Nur eineinhalb Minuten lang ist die Aufnahme – grobkörnig, in Schwarz-Weiß und leicht verwackelt. Und dennoch: Für die damalige Zeit – es ist das Jahr 1896 – war dies ein bahnbrechendes Ereignis. Nur wenige Monate zuvor hatten die Brüder Lumière überhaupt erst die ersten Filme gedreht.
Papst Leo XIII. ist stolze 86 Jahre alt, als er sich in den Vatikanischen Gärten filmen lässt. Die Sequenzen zeigen einen zierlichen Mann in weißem Gewand, wie er jeweils den sogenannten apostolischen Segen spendet – ein Privileg, das allein dem Papst vorbehalten ist - zunächst auf einem Stuhl im Vatikanischen Garten sitzend, in der Folgeszene aus einer Pferdekutsche heraus.
"Kein normaler Katholik kannte früher das Bild des Papstes"
Bis dahin war der Papst eine ferne, fast mystische Figur – für die meisten Katholiken ein Mann ohne Gesicht. Mit den Aufnahmen von Papst Leo XIII. wurde der Stellvertreter Christi auf Erden plötzlich sichtbar. Nahbar. Menschlich.
"In früheren Zeiten kannte ein normaler Katholik das Bild des regierenden Papstes nicht", sagt Jörg Ernesti. Der Augsburger Kirchenhistoriker hat sich intensiv mit Leo XIII. befasst – und eine Biografie über den "ersten Medienpapst", wie er ihn nennt, verfasst. Mit den Filmaufnahmen, vor allem aber mit den zahlreichen Fotografien, habe Leo XIII. den Beginn eines "Medienzeitalters der Päpste" eingeläutet.
"Und das Ergebnis ist frappierend gewesen", lautet Ernestis Einschätzung. Leo XIII. sei so populär gewesen, wie kein anderer Papst der Neuzeit vor ihm.
Leo XIII. ist aber nicht nur der erste Papst, von dem es Filmaufnahmen gibt. Er ist auch gleichzeitig einer der ersten Menschen, die jemals gefilmt wurden. Als Vincenzo Gioacchino Luigi Pecci wird er im Jahr 1810 in Italien geboren.
Sozialenzyklika als medialer Coup
Auch seine berühmte Sozialenzyklika "Rerum Novarum" – ein leidenschaftliches Plädoyer für die Rechte der Arbeiter und eine staatliche Sozialpolitik – wird zum medialen Coup. Das päpstliche Schreiben wird in zahlreichen Sprachen gedruckt und in Zeitungen kommentiert. Auch etwas, was es so vorher noch nicht gab. So überrascht es auch nicht, dass Leo XIII. auch der erste Papst war, der ein Interview gegeben hat. Und das ausgerechnet einer französischen Feministin, die noch nicht einmal Mitglied der Kirche war.

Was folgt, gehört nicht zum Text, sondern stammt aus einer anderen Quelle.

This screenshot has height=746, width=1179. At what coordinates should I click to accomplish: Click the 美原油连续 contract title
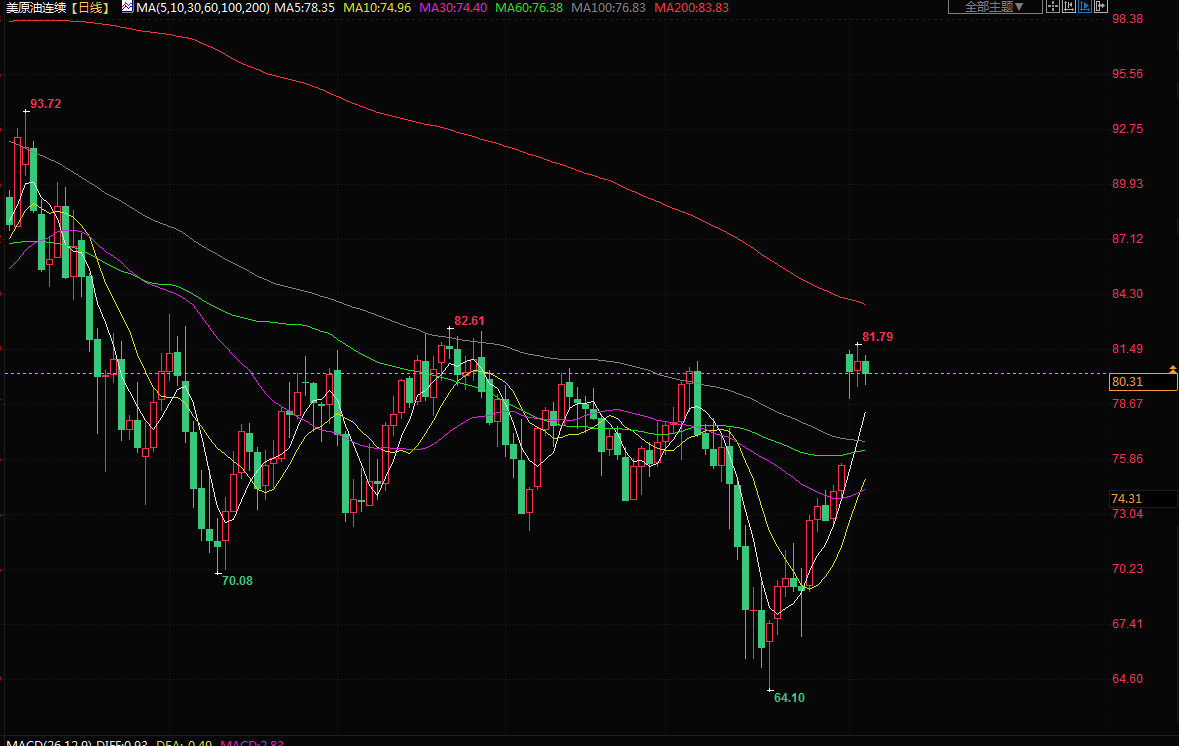point(37,7)
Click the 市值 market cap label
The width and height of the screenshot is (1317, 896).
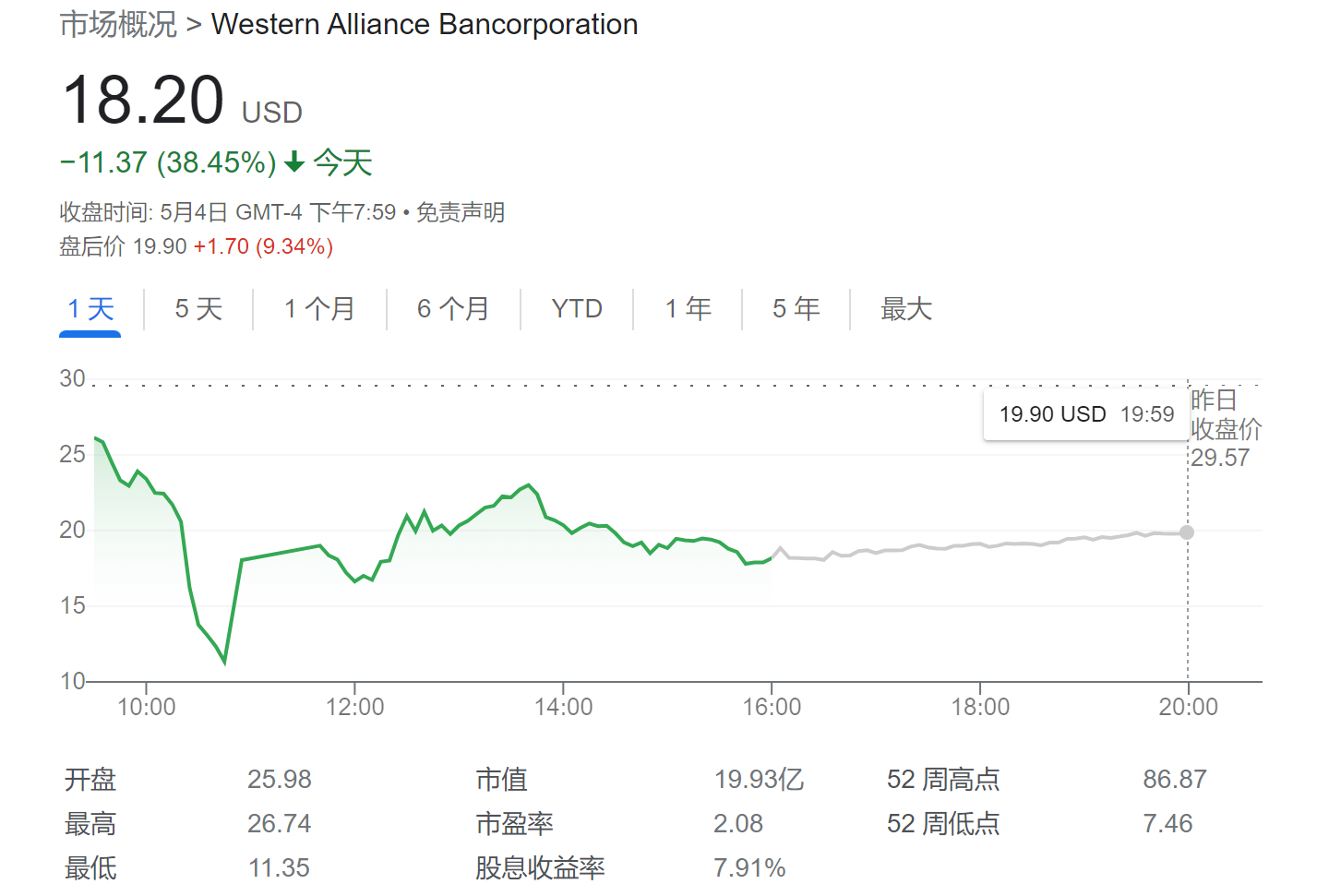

Kirchenhistoriker: "Medien spielen für Papsttum große Rolle"
"Die Medien spielen für das Papsttum eine ungeheuer große Rolle", sagt Kirchenhistoriker Jörg Ernesti. Im Grunde sei es seit dem Pontifikat von Leo XIII. eine wesentliche Anforderung an alle nachfolgenden Päpste, auch in den Medien bestehen zu können.
Egal ob bei Livestreams vom Petersplatz, in Interviews im Papst-Flieger vor Journalisten, oder auf Titelstorys im Times Magazine – das Gesicht des Papstes ist heutzutage aus den Medien nicht mehr wegzudenken. Pionier des Ganzen war der Namensvorgänger des neu gewählten Papstes Leo XIV. – dieser hat nur wenige Tage nach seiner Wahl sämtliche Medienvertreter in den Vatikan eingeladen: Nicht nur, um ihnen für die Berichterstattung zu danken und Segen zu spenden, sondern auch, um die Wichtigkeit einer freien Presse zu betonen.